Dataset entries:
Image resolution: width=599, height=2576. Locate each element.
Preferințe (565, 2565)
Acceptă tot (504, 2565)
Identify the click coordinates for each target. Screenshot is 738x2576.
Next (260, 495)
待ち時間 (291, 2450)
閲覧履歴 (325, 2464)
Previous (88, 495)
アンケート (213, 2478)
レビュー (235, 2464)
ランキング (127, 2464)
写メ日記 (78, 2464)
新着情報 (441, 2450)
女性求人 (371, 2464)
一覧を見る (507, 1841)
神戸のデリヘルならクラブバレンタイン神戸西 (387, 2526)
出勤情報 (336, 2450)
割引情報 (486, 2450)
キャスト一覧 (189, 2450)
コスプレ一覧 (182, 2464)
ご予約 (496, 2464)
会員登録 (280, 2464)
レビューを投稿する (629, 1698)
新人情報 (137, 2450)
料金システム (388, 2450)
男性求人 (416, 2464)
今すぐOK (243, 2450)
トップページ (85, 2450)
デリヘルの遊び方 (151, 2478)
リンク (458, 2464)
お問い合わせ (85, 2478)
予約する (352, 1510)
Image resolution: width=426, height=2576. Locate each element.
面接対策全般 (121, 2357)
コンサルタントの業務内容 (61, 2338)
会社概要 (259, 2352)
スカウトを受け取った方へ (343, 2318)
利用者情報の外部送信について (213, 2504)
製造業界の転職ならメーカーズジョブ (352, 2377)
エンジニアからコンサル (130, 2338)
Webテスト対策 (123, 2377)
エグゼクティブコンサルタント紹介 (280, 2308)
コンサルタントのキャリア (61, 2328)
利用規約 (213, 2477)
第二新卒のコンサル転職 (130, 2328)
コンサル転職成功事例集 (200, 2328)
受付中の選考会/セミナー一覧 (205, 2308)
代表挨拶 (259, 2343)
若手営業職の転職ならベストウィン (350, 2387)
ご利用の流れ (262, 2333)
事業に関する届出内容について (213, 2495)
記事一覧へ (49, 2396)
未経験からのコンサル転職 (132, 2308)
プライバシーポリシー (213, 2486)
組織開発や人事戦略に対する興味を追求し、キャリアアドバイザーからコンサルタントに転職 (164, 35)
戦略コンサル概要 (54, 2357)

> **ASSIGNMENT**: Looking at the records above, please output exactly the lines that run from the one holding "代表挨拶 (259, 2343)" to the final line, and only those.

> **ANSWER BELOW**:
代表挨拶 (259, 2343)
若手営業職の転職ならベストウィン (350, 2387)
ご利用の流れ (262, 2333)
事業に関する届出内容について (213, 2495)
記事一覧へ (49, 2396)
未経験からのコンサル転職 (132, 2308)
プライバシーポリシー (213, 2486)
組織開発や人事戦略に対する興味を追求し、キャリアアドバイザーからコンサルタントに転職 (164, 35)
戦略コンサル概要 (54, 2357)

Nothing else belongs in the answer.